Subthemes and illustrative quotes from interviews with providers within the Massachusetts Access Program network

Acceptability and perceived impact
 (a) Positive patient experiences “Any patient that I talk to who’s been referred to us through the Access Program, or that I’ve referred to the Access Program, says nothing but good things about how helpful they are and how accessible (the Access Coordinator) is, and is able to help them with whatever they need, or at least help them figure out how to get what they need.”
 (b) Perceived impact on patient knowledge Because they’ve already spoken with (the Access Coordinator), they have a better understanding of what the process is going to be like, so what to expect when coming to the pre-operative appointment, and then what the surgery might be like. If patients are referred from an outside provider within our area, they often don’t really have much of an idea of what to expect…”
 (c) Perceived impact on access to care …(the Access Program)’s very important, because it serves women who are in need, and it actually allows them to get abortions. When I think if the Access Program weren’t there, they might be carrying unintended pregnancies to term."

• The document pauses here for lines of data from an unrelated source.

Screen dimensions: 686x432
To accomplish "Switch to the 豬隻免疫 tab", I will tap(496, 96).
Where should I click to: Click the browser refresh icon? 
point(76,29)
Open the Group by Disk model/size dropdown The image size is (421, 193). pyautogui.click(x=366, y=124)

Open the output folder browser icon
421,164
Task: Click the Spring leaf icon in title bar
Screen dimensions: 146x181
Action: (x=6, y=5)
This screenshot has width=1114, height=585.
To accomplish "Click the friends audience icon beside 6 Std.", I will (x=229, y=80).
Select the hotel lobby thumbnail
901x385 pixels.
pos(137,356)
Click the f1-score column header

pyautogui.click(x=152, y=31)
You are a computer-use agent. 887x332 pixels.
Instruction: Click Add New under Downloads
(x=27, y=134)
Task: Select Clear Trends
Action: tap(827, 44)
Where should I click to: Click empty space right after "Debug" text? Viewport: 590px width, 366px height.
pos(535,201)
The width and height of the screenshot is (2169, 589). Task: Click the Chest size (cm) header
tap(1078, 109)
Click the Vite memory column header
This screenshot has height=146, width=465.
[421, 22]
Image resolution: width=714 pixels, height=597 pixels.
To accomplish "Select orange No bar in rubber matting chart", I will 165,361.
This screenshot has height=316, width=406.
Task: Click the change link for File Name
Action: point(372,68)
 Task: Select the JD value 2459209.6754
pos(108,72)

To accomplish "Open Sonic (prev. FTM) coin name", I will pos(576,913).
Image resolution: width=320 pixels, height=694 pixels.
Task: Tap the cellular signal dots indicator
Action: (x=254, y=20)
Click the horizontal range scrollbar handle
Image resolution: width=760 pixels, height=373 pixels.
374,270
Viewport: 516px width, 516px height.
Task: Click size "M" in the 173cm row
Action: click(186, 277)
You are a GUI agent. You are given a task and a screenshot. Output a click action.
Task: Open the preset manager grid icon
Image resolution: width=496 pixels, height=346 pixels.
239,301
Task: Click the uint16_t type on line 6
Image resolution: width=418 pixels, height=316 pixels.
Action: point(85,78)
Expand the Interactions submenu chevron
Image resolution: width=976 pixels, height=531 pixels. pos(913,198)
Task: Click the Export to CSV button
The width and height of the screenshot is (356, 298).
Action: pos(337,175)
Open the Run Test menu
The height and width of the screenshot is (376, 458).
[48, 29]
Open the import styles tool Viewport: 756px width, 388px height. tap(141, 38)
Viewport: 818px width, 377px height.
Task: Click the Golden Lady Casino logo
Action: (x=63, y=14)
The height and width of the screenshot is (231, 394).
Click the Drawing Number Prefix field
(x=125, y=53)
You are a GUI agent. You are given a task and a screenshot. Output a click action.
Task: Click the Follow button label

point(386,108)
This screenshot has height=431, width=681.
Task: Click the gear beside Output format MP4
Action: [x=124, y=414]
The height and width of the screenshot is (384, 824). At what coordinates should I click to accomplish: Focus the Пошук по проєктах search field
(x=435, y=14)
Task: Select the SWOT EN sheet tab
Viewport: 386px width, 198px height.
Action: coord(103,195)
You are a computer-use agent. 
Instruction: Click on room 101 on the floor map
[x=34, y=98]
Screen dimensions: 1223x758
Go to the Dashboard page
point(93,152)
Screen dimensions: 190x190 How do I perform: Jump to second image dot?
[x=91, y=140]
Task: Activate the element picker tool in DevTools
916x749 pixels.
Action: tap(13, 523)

“This is a way for patients that sometimes don’t have the ease of being able to easily get connected with a physician that’s able to do this procedure for them. I think that it helps take away that burden.
Key Program features
 (d) Fundraising and resources I had patients who would present to us, not through the Access Program, but who had other complicated issues like funding problems, lack of insurance, things like that, and doing that myself, and trying to get funding and contacting all of the funds…is just so time consuming. And it’s so much easier to just call (the Access Coordinator) …the fact that she can just take it off my hands and I don’t have to worry about it, is so nice and saves me so much time…
 (e) Specialised knowledge I never had before any access to the funds myself and that was helpful that (the Access Coordinator had) financial resources to help the patient.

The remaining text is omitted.